'11

1.1K 187 45
                                    

Setelah kemarin malam bertemu dengan orang tua Jeci, paginya Targa kembali ke markas untuk melanjutkan pekerjaannya. Semalaman dia dimarahin Ibu habis-habisan perkara Jeci.

"Tumben nggak bawa Jeci, Ga." Tanya Yuda.

Semua teman Targa belum ada yang tau tentang masalah Targa dan Jeci.

"Udah di jemput orang tuanya." Jawab Targa singkat.

"Maksudnya Bang?" tanya Enzy duduk di hadapan Targa dengan wajah bingung.

Tadi Enzy lagi belajar gitar sama Yadi, pas dengar omongannya Targa, ia langsung menghampiri Targa, di ikuti Yadi juga yang penasaran.

Targa mulai menjelaskan masalah yang kemarin. "Kemarin gue pulang karena di telpon Julian, disuruhnya bawa balik si Jeci. Nah gue bawa balik dah tuh cewek ke Apartemen. Niatnya gue mau istirahat karena seharian bersih-bersih toko. Tapi si Jeci malah ngeribetin, gue diminta bikinin susu, tau aja gue cape dia malah maksa-maksa."

"Karena kagak bisa istirahat, terus gua juga udah keburu emosi banget sama dia, gue kunciin dari luar, gue tinggalin dia dirumah sendirian. Makanya kemarin gue tidur disini, karena pusing sama Jeci. Terus pas besoknya seharian gue sama kalian kan, gue lupa ngunciin Jeci dirumah selama itu, terus ponsel juga gue matiin. Pas gue aktifin ponsel, Ibu ngechat. Dia tau gue ngunciin Jeci dirumah sendirian, nah dari sana gue baru ingat, makanya langsung buru-buru pulang."

Targa menjeda ucapannya, ia mengambil nafas untuk melanjutkan. Enzy, Yuda, Yadi masih setia menyimak, bahkan Arsen dan Jidan ikut bergabung.

"Gue langsung kerumah Jeci, soalnya kata Ibu Jeci di bawa pulang sama orang tuanya. Pas gue kerumah orang tua Jeci, yang bukain pintu pembantunya. Terus kata pembantunya, gue disuruh Papinya Jeci, ketemuan sama dia pas malam."

"Singkat cerita, pas malam gue ketemuan sama orang tuanya Jeci, gue bawa Ibu karena di suruh. Kami ketemuan di restoran yang waktu gue sama dia di jodohkan. Di sana Papinya Jeci bilang kalau Jeci bakalan tinggal sama mereka lagi selamanya dan kagak mau mempertemukan gue sama Jeci lagi. Papinya juga bilang kalau dia yang akan urusin gimana nasib pernikahan gue sama Jeci, kayaknya bakal cerai dah, akhirnya." Di akhir ucapannya Targa bernapas lega.
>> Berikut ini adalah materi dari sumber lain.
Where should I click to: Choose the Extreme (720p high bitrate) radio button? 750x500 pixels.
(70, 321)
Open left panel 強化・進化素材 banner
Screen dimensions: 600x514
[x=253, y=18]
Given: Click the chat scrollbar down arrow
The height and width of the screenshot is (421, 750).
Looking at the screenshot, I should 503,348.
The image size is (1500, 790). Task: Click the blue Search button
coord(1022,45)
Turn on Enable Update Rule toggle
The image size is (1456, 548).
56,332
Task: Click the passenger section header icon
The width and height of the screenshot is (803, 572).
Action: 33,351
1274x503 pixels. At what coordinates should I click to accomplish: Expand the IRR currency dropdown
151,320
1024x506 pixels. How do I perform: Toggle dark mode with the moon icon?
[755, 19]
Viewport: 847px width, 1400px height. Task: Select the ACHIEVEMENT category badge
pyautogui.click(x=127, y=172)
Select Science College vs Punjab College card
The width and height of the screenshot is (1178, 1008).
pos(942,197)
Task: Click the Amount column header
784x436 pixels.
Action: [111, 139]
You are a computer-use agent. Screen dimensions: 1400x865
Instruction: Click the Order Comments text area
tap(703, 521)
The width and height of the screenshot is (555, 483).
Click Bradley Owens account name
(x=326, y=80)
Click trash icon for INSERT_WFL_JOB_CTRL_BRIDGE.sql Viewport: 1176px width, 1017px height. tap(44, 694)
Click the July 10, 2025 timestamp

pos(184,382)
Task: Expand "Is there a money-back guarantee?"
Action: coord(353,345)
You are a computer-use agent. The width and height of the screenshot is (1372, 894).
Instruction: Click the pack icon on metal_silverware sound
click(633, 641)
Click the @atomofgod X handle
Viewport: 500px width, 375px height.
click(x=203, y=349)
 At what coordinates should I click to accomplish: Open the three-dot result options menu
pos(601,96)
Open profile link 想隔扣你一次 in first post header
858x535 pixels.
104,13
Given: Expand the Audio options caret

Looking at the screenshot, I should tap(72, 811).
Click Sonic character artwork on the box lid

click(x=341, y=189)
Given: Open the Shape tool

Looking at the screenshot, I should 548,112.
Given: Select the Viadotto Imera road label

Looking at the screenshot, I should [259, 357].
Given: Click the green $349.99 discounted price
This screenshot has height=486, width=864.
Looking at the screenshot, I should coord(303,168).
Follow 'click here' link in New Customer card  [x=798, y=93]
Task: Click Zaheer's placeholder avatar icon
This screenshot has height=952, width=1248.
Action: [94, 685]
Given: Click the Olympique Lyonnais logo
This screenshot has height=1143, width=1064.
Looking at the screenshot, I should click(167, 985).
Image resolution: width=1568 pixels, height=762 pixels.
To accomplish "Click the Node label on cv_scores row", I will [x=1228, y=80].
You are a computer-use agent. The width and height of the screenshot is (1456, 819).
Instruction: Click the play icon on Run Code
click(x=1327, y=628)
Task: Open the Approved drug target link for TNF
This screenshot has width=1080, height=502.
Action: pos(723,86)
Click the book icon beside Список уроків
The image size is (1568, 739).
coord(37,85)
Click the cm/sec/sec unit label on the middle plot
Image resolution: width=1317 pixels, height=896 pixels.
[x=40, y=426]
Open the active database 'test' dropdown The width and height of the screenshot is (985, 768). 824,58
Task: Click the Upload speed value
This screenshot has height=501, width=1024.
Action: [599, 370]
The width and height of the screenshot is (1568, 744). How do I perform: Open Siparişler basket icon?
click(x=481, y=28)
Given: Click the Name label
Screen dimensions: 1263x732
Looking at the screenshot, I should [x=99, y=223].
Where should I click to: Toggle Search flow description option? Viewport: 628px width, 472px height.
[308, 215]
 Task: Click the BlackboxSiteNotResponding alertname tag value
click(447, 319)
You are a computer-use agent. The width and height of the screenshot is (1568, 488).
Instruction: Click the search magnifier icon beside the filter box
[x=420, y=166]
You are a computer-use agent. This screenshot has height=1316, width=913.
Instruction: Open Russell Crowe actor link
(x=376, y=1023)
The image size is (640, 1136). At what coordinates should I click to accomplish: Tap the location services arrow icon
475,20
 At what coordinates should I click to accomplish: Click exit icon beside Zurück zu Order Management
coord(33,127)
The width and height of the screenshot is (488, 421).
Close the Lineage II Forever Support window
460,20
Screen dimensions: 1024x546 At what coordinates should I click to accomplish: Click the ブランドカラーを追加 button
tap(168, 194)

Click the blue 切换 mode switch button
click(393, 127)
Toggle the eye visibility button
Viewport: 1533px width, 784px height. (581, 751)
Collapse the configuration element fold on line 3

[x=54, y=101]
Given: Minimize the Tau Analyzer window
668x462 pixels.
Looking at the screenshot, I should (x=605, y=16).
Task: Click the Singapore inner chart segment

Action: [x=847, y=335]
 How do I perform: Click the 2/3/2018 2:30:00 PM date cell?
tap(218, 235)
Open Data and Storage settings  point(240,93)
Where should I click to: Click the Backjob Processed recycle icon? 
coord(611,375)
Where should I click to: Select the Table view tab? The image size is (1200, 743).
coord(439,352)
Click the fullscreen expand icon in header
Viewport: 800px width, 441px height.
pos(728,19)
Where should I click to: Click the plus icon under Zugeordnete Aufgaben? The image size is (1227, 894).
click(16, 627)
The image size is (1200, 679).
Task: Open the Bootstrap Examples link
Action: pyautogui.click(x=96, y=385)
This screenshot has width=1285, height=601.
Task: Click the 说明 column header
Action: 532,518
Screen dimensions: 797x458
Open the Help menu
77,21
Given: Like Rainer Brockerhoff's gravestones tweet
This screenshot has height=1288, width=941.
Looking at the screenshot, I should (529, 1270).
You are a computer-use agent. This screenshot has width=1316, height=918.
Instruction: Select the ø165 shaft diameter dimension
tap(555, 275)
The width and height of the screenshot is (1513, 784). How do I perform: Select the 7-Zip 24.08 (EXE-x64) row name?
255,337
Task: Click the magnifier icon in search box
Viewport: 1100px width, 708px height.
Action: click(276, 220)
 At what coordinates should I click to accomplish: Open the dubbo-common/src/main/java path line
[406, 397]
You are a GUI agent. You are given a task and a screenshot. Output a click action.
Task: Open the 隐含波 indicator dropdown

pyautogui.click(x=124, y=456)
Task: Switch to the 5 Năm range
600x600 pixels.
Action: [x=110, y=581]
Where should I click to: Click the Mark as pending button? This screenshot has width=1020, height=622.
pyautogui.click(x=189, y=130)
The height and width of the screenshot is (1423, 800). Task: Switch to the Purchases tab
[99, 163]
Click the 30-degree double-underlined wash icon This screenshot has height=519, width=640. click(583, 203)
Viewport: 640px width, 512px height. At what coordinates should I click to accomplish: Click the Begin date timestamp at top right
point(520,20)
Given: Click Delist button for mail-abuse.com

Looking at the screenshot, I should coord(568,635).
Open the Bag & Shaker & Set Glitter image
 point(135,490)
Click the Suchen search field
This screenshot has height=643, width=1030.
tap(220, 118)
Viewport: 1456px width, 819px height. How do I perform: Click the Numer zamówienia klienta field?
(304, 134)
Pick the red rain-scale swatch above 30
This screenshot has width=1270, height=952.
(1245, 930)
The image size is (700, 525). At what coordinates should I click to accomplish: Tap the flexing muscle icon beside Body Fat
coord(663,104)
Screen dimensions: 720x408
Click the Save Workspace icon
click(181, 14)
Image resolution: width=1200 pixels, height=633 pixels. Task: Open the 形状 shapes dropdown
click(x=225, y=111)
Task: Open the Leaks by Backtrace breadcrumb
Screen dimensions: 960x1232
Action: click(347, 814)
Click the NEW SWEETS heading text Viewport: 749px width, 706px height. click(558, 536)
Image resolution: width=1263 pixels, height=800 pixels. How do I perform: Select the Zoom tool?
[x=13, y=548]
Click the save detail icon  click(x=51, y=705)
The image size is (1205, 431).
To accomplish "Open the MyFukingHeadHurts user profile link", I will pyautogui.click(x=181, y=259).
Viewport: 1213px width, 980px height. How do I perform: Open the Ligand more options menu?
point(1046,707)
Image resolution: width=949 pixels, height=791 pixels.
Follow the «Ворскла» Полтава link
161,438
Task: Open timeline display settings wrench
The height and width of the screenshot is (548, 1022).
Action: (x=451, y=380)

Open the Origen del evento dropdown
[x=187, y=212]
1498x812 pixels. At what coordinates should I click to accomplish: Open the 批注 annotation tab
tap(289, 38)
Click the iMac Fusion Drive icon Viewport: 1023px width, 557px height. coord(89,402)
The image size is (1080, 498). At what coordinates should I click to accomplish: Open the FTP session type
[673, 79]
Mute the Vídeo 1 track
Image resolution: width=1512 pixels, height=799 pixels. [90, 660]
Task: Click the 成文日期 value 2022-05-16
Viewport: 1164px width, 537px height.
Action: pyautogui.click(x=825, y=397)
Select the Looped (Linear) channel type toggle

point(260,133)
Kelima teman Targa langsung menatap Targa tak percaya, bahkan mulut kelimanya pada terbuka semua.

"Ga, serius lo kunciin Jeci seharian?" tanya Jidan.

Targa mengangguk anteng, seolah mengunci seseorang adalah hal biasa.

"Bego anjing! kalau mau cerai jangan kayak gini caranya Ga, lo kan bisa selingkuh." Umpat Yuda dengan emosi.

"Sama aja tolol." Cecar Arsen ke Yuda.
"Ga, biarpun Jeci umurnya sudah dewasa, tapi jiwanya masih bocah Ga. Lo nggak seharusnya kunciin dia dirumah. Lo nggak mikirin setakut apa dia pas itu?"

"Gini Ga, lo pernah kesal kan sama orang tua yang sering ngunciin anaknya kalau buat masalah. Lo pernah bilang kan kalau tuh anak bisa trauma ntar gedenya. Nah Jeci juga bakal kayak gitu. Bukan cuma anak-anak, orang dewasa aja kalau di kunciin bakal ketakutan." Tutur Arsen.

"Lo lupa niat lo buka usaha buat nafkahin Jeci?" tanya Jidan menatap lekat temannya yang bego, siapa lagi kalau bukan Targa.

"Gue ingat Dan. Tapi kan waktu itu gue khilaf karena gue lagi cape banget. Dianya malah nggak paham, kalau dia bisa ngertiin gue sedikit aja, gue nggak mungkin kebablasan gitu." Ucap Targa membela diri.

"Nggak harus di kunciin juga Ga. Lo kan bisa bilang ba──"

"Gue udah bilang baik-baik Dan! tapi orang kayak dia mana paham, efek dari kecil sampai gede di pakein baby sitter!" Targa langsung memotong ucapan Jidan.